§ WORK ITEM
Each record must reappear in the answer exactly as it is written.

(Stored records)
· · · · ·

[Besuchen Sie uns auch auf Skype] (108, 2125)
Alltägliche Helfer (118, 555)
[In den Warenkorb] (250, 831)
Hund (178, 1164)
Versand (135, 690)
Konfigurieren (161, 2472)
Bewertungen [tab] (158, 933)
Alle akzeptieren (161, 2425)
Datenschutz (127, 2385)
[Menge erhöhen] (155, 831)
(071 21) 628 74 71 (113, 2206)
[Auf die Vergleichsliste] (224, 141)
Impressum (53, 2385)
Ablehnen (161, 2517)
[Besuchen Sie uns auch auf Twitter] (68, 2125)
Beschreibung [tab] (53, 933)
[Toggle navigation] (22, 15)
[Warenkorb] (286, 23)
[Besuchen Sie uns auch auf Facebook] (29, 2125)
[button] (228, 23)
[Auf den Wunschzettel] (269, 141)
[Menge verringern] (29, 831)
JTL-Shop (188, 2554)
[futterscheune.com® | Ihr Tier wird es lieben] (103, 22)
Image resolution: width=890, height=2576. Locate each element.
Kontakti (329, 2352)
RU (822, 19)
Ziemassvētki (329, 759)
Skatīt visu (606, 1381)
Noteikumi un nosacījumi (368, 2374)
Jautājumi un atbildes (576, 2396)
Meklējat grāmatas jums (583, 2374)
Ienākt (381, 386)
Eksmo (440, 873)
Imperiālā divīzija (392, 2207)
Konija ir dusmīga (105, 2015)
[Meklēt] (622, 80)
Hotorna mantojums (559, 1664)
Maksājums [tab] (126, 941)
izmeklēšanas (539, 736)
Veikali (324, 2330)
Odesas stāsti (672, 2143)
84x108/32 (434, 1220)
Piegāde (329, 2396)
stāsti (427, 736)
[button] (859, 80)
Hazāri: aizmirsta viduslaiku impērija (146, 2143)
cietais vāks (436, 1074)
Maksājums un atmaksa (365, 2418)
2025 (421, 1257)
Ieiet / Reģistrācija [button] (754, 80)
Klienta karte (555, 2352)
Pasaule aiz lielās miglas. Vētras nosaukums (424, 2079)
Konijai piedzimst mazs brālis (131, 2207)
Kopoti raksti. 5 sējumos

· · · · ·

§ COMPLETED TASK
[Besuchen Sie uns auch auf Skype] (108, 2125)
Alltägliche Helfer (118, 555)
[In den Warenkorb] (250, 831)
Hund (178, 1164)
Versand (135, 690)
Konfigurieren (161, 2472)
Bewertungen [tab] (158, 933)
Alle akzeptieren (161, 2425)
Datenschutz (127, 2385)
[Menge erhöhen] (155, 831)
(071 21) 628 74 71 (113, 2206)
[Auf die Vergleichsliste] (224, 141)
Impressum (53, 2385)
Ablehnen (161, 2517)
[Besuchen Sie uns auch auf Twitter] (68, 2125)
Beschreibung [tab] (53, 933)
[Toggle navigation] (22, 15)
[Warenkorb] (286, 23)
[Besuchen Sie uns auch auf Facebook] (29, 2125)
[button] (228, 23)
[Auf den Wunschzettel] (269, 141)
[Menge verringern] (29, 831)
JTL-Shop (188, 2554)
[futterscheune.com® | Ihr Tier wird es lieben] (103, 22)
Image resolution: width=890, height=2576. Locate each element.
Kontakti (329, 2352)
RU (822, 19)
Ziemassvētki (329, 759)
Skatīt visu (606, 1381)
Noteikumi un nosacījumi (368, 2374)
Jautājumi un atbildes (576, 2396)
Meklējat grāmatas jums (583, 2374)
Ienākt (381, 386)
Eksmo (440, 873)
Imperiālā divīzija (392, 2207)
Konija ir dusmīga (105, 2015)
[Meklēt] (622, 80)
Hotorna mantojums (559, 1664)
Maksājums [tab] (126, 941)
izmeklēšanas (539, 736)
Veikali (324, 2330)
Odesas stāsti (672, 2143)
84x108/32 (434, 1220)
Piegāde (329, 2396)
stāsti (427, 736)
[button] (859, 80)
Hazāri: aizmirsta viduslaiku impērija (146, 2143)
cietais vāks (436, 1074)
Maksājums un atmaksa (365, 2418)
2025 (421, 1257)
Ieiet / Reģistrācija [button] (754, 80)
Klienta karte (555, 2352)
Pasaule aiz lielās miglas. Vētras nosaukums (424, 2079)
Konijai piedzimst mazs brālis (131, 2207)
Kopoti raksti. 5 sējumos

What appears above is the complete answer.